Strengths and limitations

This study focussed specifically on HIV-positive breastfeeding mothers as they are at greater risk than non-HIV if they practise improper feeding practices. However, the findings of this study are limited to the five clinics in the Chief Albert Luthuli sub-district and not all the clinics, thus limiting the generalisation of the results to a larger population.

Recommendations

Based on the findings of this study, the following recommendations are presented related to practice, policy and research. For practice, it is recommended that ward-based outreach teams should also prioritise counselling and the support of HIV-positive breastfeeding mothers on infant feeding by doing regular visits, especially in the first 6 months, to support exclusive breastfeeding. Outreach services should also reach the HIV-positive mothers’ support systems and/or relatives to educate them on the benefits of accepting the HIV status and how this helps with adherence. Outreach services can be implemented in communities via radio talks, churches, taxi ranks, community halls and health care centres.

For policy, training and implementation of the policy should be strengthened in health care facilities to enable health care workers to educate mothers with up-to-date infant feeding recommendations. In addition, HIV-positive mothers should continue to be educated about all infant feeding options so that they may make informed choices about their infants’ feeding. Emphasis should be on education about and the promotion of breastfeeding, but mothers should be educated about the other infant feeding choices available to them.

Lastly, for research, more studies on the knowledge, attitudes and practices on infant feeding in HIV-positive mothers need to be conducted in the other sub-districts in the Gert Sibande district to substantiate the findings of this study. Qualitative studies would also give more value, as they would explore mothers’ experiences in greater detail.

Conclusion

More than half of the participants were knowledgeable of exclusive breastfeeding.
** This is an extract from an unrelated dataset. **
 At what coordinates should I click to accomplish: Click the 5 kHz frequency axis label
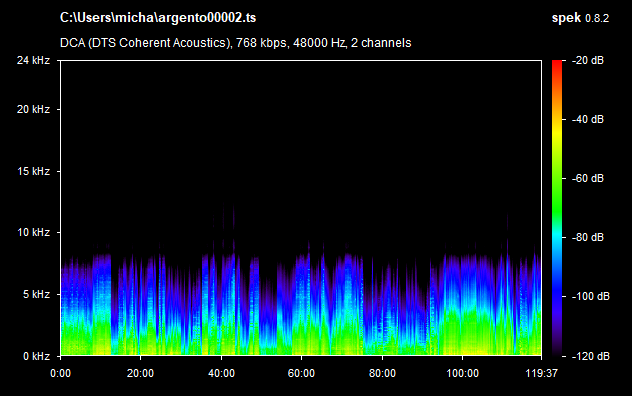click(x=36, y=294)
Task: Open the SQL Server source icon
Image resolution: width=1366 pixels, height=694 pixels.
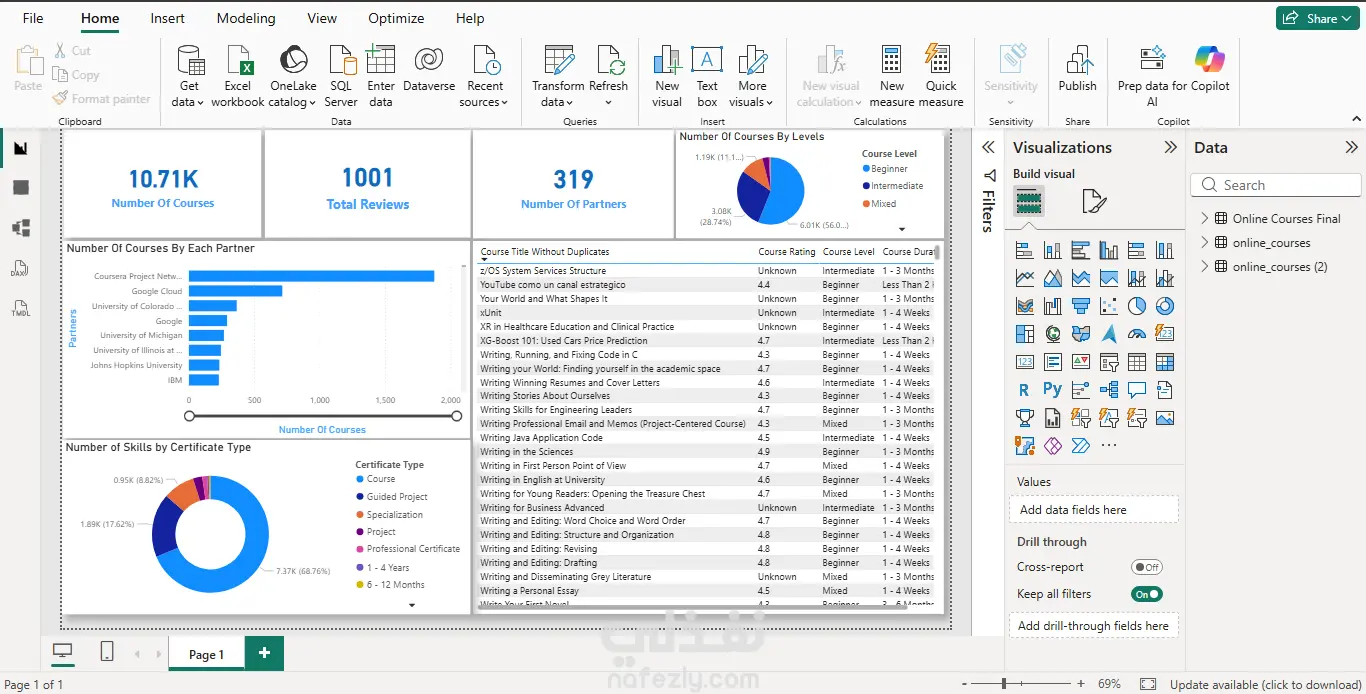Action: [341, 62]
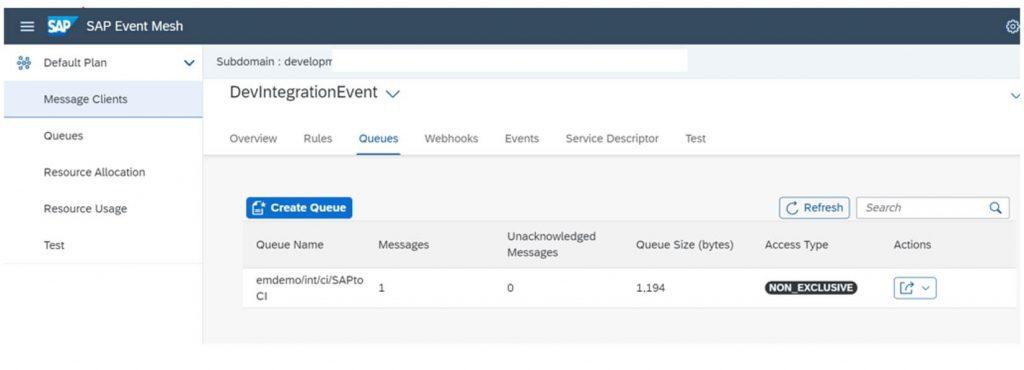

However, despite the appropriate knowledge of exclusive breastfeeding, the participants had many misconceptions which is a concern. Less than half of the participants were knowledgeable about exclusive breastfeeding in the context of HIV, mixed feeding and replacement feeding. Of all the infant feeding options, participants were least knowledgeable about mixed feeding.
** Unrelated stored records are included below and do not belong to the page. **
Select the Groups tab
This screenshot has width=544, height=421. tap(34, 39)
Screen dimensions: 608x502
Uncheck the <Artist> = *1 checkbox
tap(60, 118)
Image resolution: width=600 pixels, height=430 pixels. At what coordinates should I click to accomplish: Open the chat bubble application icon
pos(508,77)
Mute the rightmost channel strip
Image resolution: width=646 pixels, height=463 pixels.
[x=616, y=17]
Most of the participants in this study intended to exclusively breastfeed their infant for up to 6 months. However, there were some participants who intended to stop breastfeeding altogether at 6 months. This is because some believe that HIV-positive mothers cannot breastfeed after 6 months as this will put the infant at risk of mother-to-child transmission.

Acknowledgements

The authors acknowledge the mothers who participated in the research and the Gert Sibande district manager who granted permission for the study to be carried out at the clinics.

Competing interests

The authors declare that they have no financial or personal relationships that may have inappropriately influenced them in writing this article.

Authors’ contributions

K.M.M., A.v.O., and R.E.G. conceptualised the study and drafted the article; K.M.M. collected the data. K.M.M. and R.E.G. analysed the data.

Funding information

This research received no specific grant from any funding agency in the public, commercial or not-for-profit sectors.

Data availability

The data that support the findings of this study are available on request from the corresponding author, R.E.G., upon reasonable request.

Disclaimer

The views and opinions expressed in this article are those of the authors and are the product of professional research. It does not necessarily reflect the official policy or position of any affiliated institution, funder, agency or that of the publisher. The authors are responsible for this article’s results, findings and content.